The 33-year-old made just nine appearances for the Wizards in 2018-19, averaging 12.8 points, 9.2 rebounds and 0.4 blocks. A lower-body injury prevented him from making his debut for the team until early November. Less than a month later, Howard underwent surgery on his back and didn't play again for the rest of the year.
Not surprisingly, he triggered his player option for 2019-20, which will pay him a little over $5.6 million.
Howard's departure from the nation's capital still felt inevitable, and the only question was whether the Wizards would buy him out of the final year of his deal or find a trade partner.
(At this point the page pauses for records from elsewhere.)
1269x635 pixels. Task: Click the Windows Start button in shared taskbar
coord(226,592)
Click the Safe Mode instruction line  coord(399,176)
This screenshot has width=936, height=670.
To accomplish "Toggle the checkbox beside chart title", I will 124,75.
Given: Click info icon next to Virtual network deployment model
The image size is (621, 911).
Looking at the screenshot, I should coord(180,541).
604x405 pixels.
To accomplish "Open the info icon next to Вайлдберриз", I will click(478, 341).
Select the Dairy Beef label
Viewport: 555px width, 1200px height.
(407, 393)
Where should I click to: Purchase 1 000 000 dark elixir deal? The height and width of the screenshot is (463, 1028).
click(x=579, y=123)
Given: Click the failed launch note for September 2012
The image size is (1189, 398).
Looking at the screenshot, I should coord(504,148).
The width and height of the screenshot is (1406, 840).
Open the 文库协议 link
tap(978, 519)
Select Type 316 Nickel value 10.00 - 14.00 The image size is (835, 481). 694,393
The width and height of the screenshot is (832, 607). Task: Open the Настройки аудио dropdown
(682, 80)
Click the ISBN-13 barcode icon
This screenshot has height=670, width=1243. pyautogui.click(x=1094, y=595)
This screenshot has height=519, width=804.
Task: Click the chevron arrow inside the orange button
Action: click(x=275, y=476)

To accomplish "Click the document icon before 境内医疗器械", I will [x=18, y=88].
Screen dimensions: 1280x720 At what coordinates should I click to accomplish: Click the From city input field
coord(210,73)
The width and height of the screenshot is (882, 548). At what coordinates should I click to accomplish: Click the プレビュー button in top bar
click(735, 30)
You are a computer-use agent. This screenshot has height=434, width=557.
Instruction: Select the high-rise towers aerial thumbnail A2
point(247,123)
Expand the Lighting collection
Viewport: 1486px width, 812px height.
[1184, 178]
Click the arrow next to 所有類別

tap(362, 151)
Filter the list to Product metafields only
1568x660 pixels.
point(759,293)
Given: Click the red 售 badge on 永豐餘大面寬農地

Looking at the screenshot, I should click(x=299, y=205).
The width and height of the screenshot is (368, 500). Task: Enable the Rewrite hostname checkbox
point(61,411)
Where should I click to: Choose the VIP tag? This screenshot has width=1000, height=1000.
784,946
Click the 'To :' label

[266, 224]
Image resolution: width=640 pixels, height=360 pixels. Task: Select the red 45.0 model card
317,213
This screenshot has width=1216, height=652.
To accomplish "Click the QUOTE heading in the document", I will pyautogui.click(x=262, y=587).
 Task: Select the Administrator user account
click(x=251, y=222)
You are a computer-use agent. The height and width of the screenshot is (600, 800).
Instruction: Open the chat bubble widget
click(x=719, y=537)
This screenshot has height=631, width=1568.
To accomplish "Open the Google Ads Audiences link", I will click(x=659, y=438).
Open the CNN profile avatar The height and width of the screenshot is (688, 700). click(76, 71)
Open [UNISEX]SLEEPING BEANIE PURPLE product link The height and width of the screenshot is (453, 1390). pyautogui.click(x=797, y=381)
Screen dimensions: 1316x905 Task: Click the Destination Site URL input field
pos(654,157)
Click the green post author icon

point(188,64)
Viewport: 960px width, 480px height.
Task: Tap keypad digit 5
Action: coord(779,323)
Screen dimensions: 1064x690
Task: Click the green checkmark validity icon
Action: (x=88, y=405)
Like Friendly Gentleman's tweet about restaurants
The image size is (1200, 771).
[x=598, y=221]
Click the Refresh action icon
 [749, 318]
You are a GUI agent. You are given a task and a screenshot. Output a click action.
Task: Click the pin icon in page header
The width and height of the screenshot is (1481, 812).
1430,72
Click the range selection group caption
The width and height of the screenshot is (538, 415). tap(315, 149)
At the time of Howard's signing last July, ownership and the front office were trying to do anything they could—with limited salary-cap space—to improve the team's playoff odds.
As much as team owner Ted Leonsis might be against the strategy, tanking is arguably Washington's best team-building approach until it's clear what kind of player Wall will be following his Achilles injury. Because of that, the Wizards had little use for an aging center on an expiring deal who's a shadow of his old self.
Unlike other experienced centers, Howard hasn't adapted his game to fit the NBA's emphasis on spacing the floor. His seven three-point attempts in 2017-18 tied a career high.
That makes his back surgery even more concerning since he spends so much of his time on the court close to the basket.
Back trouble has been an issue for Howard for a number of years and is one reason his performance slipped so quickly following his departure from the Orlando Magic in 2012.
One also balances Howard's impact on the court with his reputation inside NBA locker rooms.
Most fans remember his infamous interview with reporters in which he denied speaking to Magic ownership about getting then-head coach Stan Van Gundy fired—moments after Van Gundy told those same reporters Howard wanted him gone.
ESPN.com's Zach Lowe reported on his podcast in September 2017 some of Howard's former teammates were "screaming with jubilation" when the team traded him to the Charlotte Hornets. According to NBA TV's Brendan Haywood, the Hornets players had a similar opinion of Howard.
As for Miles, he appeared in just 13 games for Memphis last season, averaging 9.3 points. He also played in 40 contests for the Toronto Raptors before heading to the Grizzlies at the trade deadline, offering just 5.5 points per night.